Code repository for Aereo, an experimental bird’s eye view of the digital collections from the State Library of New South Wales by Mauricio Giraldo Arteaga for the 2019 DX Lab Fellowship.
Used to create object predictions and obtain color palettes from the images:
https://github.com/mgiraldo/image-utils
Used to create the category pixels (when thumbnails are off) and atlases (when thumbnails are on):
https://github.com/mgiraldo/aereo-pixels
To download these files you need to know how to use Amazon S3. The files are located in this bucket:
https://dxlab-fellowship-2019.s3.amazonaws.com/
All files are in their own subfolder in that bucket and mapped in this CSV (85 MB).

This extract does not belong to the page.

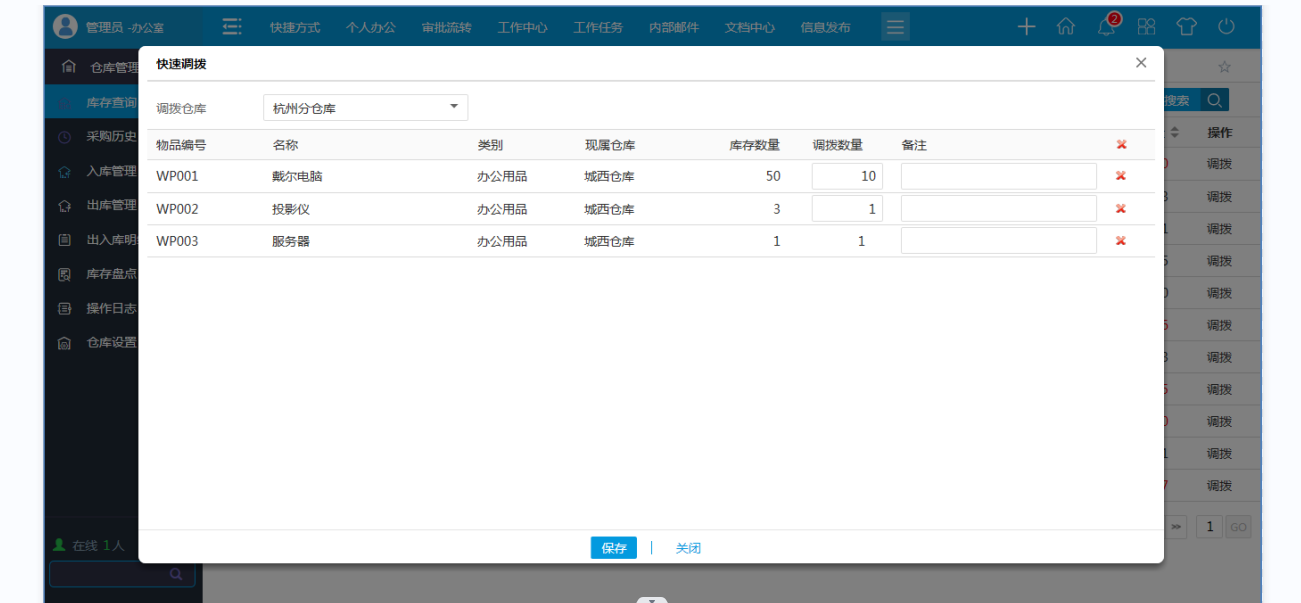The image size is (1301, 603).
Task: Open the notifications bell icon
Action: pos(1106,27)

The CSV has three columns: id
, filename
, access_pid
. This is really one of the CSVs listed below in “File ID to URL mapping” that contains every file.
Folder | Description | File count | Size |
---|---|---|---|
csv/ |
File ID to URL mapping for categories/full set (CSV) | 22 | 48.1 MB |
colors_output/ |
Colour summarizing (full version) | 2,212,318 | 64.3 GB |
colors_minimal/ |
Colour summarizing (compact version) | 2,231,480 | 1.3 GB |
predictions/ |
Image predictions (4,096 word values, gzipped) | 2,231,222 | 33.8 GB |
similarities/ |
Image similarity intermediate data | 81 | 2.9 GB |
150_150/ |
Image thumbnails (150x150 pixels) | 2,231,496 | 9.8 GB |
32_32/ |
Image thumbnails (32x32 pixels) | 2,238,557 | 3.5 GB |
This is the color information extracted from every image like histogram, colour palette, and more. There are two versions: full and compact. The compact version is the one used by Aereo and only includes:
- the five more prominent colours (palette)
- percentage amount for each colour
- text names for each colour
The two groups of files are not consistently named (because long story 😳) and follow this structure:
- Folder
colors_output
- Type
- JSON
- Naming convention
- Based on the file
access_pid
(e.g.:[BUCKET]/colors_output/110000148.json
).
- Folder
colors_minimal
- Type
- JSON
- Naming convention
- Based on the file
id
(e.g.:[BUCKET]/colors_minimal/0A3Z4x84Z0wq.json
).
- Folder
predictions
- Type
- Gzipped JSON
- Naming convention
- Based on the file
id
(e.g.:[BUCKET]/predictions/0A3Z4x84Z0wq.json.gz
).
These are the object recognition predictions for every image. These are 4,096 newline-separated values from 0 to 1 saved as gzipped JSON but no real JSON structure is used.
- Folder
similarities
- Type
- Multiple, see below
These are the similarity calculations for each category of files in Aereo. The internal names of the categories are:
archTechDrawings
newspapers
coin
drawings
ephemera
journals
manuscripts
manuscriptMaps
maps
medals
negatives
objects
paintings
photographs
pictures
posters
prints
stamps
For each category there are four files: three Python Pickle files and one text file. The Pickle files are the in-between steps for converting the 4,096 object recognitions above into the square grid that is used in Aereo. The code for this process is available in this repository, where this file is the one outputting the Pickle and text files.
The process includes:
- converting the 4,096 down to the 300 most informative values via Principal Component Analysis (PCA).
Filename:[CATEGORY]_pca.p
(e.g.:[BUCKET]/similarities/prints_pca.p
); - shaping those 300 into a three-dimensional space using t-distributed Stochastic Neighbor Embedding (t-SNE). I later replaced this with Uniform Manifold Approximation and Projection (UMAP) which is much faster (but kept the original t-SNE anyway).
Filename:[CATEGORY]_[tsne or umap].p
(e.g.:[BUCKET]/similarities/prints_umap.p
); - converting the three-dimensional space into a two-dimensional grid using RasterFairy and producing a newline-separated list of
x y
coordinates for each file in the category and starting with aCOLUMNS ROWS
line. Thephotographs
category wouldn't work in RasterFairy so it was gridded using Lagrangian Gradient Descent.
Filename:[CATEGORY].txt
(e.g.:[BUCKET]/similarities/prints.txt
)
There are two folders, one with 150x150 pixel thumbnails (folder 150_150
) and one with 32x32 pixel thumbnails (folder 32_32
). Both have the same naming convention but the 32x32 has PNG files and the 150x150 has JPEG files (I have no good explanation for this difference 😳): [first_four_characters_of_filename]/filename.[png or jpg]
(e.g.: [BUCKET]/32_32/1000/10000130.png
and [BUCKET]/150_150/1000/10000130.jpg
).
See .env.example
for the necessary environment variables and rename to .env.local
for proper functioning in localhost.
yarn install
yarn serve
yarn build